Please present every line of the data below as a Markdown table with the columns "No." and "Line", numbering the lines in order and skipping blank ones. Omit the pictures.

═══ Given data

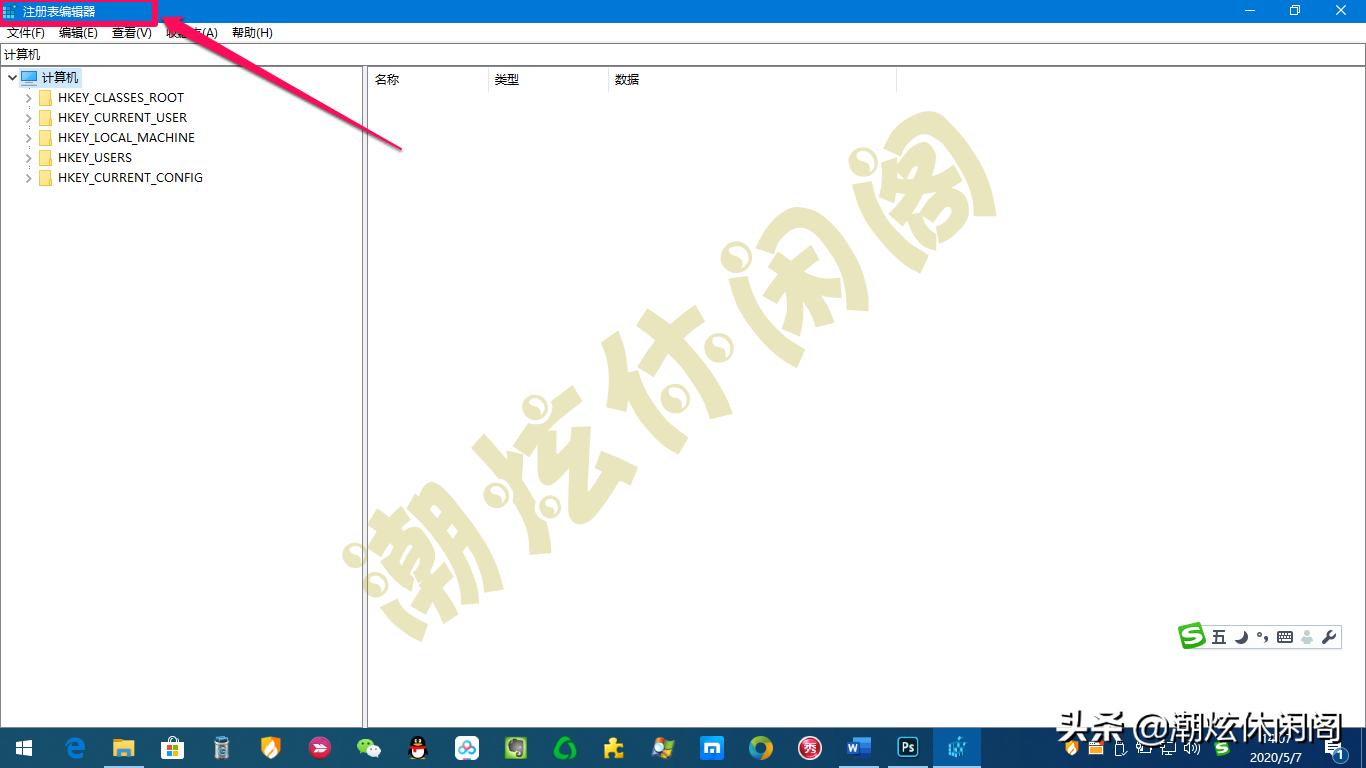The image size is (1366, 768).
Task: Expand the HKEY_LOCAL_MACHINE tree node
Action: coord(27,137)
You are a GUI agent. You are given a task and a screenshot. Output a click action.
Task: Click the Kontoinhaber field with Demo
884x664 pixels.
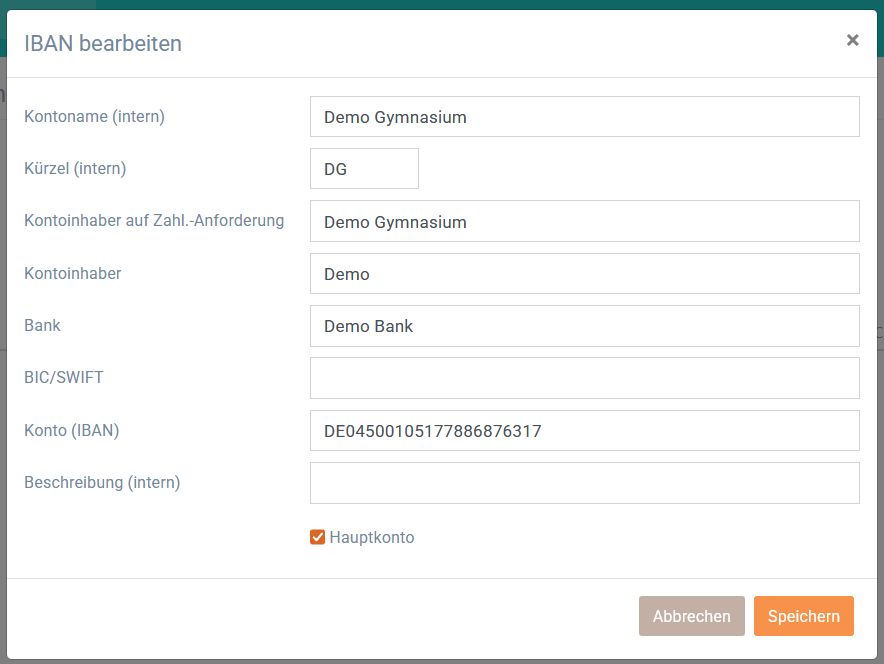tap(585, 274)
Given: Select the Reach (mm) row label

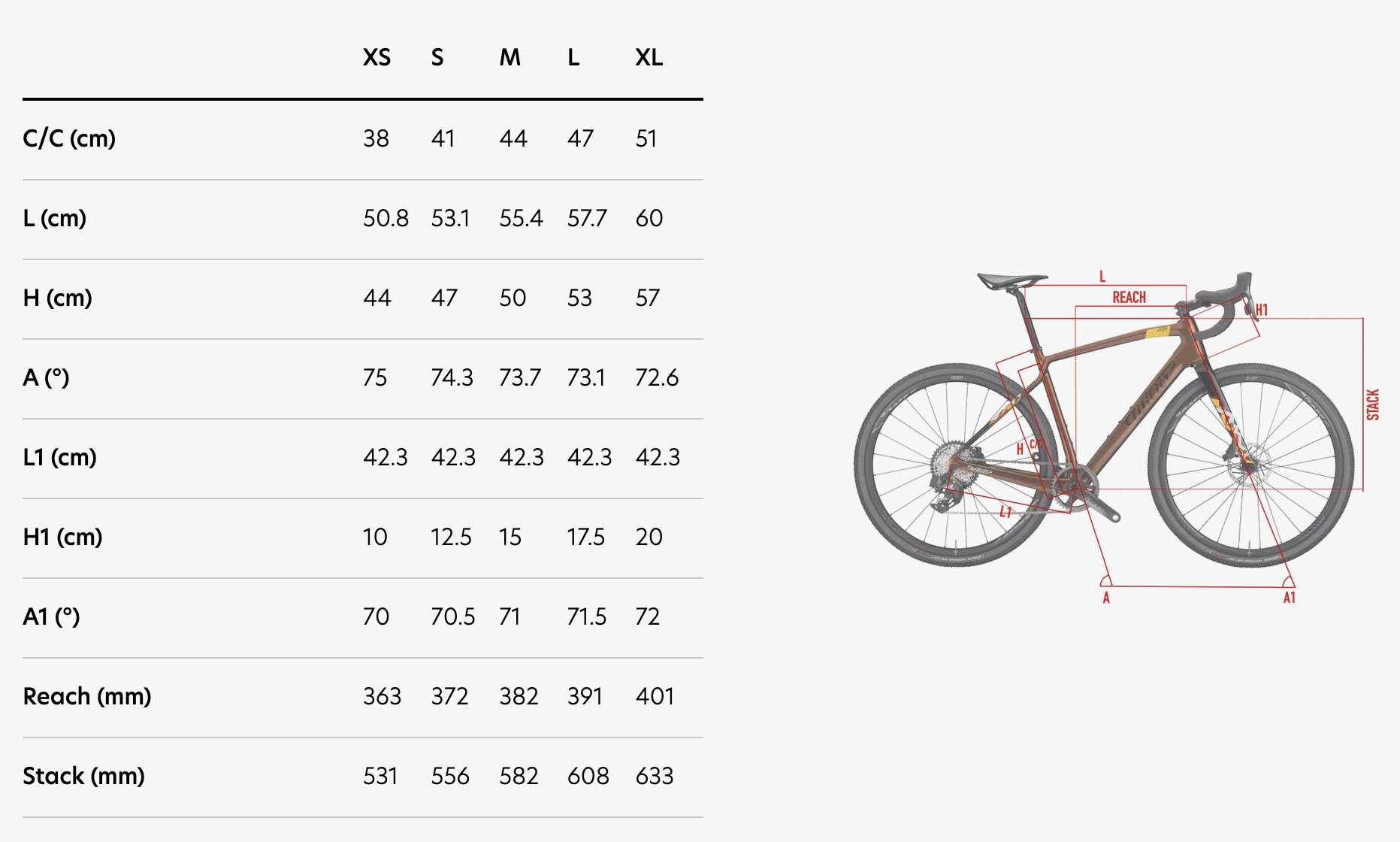Looking at the screenshot, I should [x=87, y=697].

══════

Result of the task:
| No. | Line |
|---|---|
| 1 | The image size is (1366, 768). |
| 2 | Task: Expand the HKEY_LOCAL_MACHINE tree node |
| 3 | Action: coord(27,137) |
| 4 | You are a GUI agent. You are given a task and a screenshot. Output a click action. |
| 5 | Task: Click the Kontoinhaber field with Demo |
| 6 | 884x664 pixels. |
| 7 | tap(585, 274) |
| 8 | Given: Select the Reach (mm) row label |
| 9 | Looking at the screenshot, I should [x=87, y=697]. |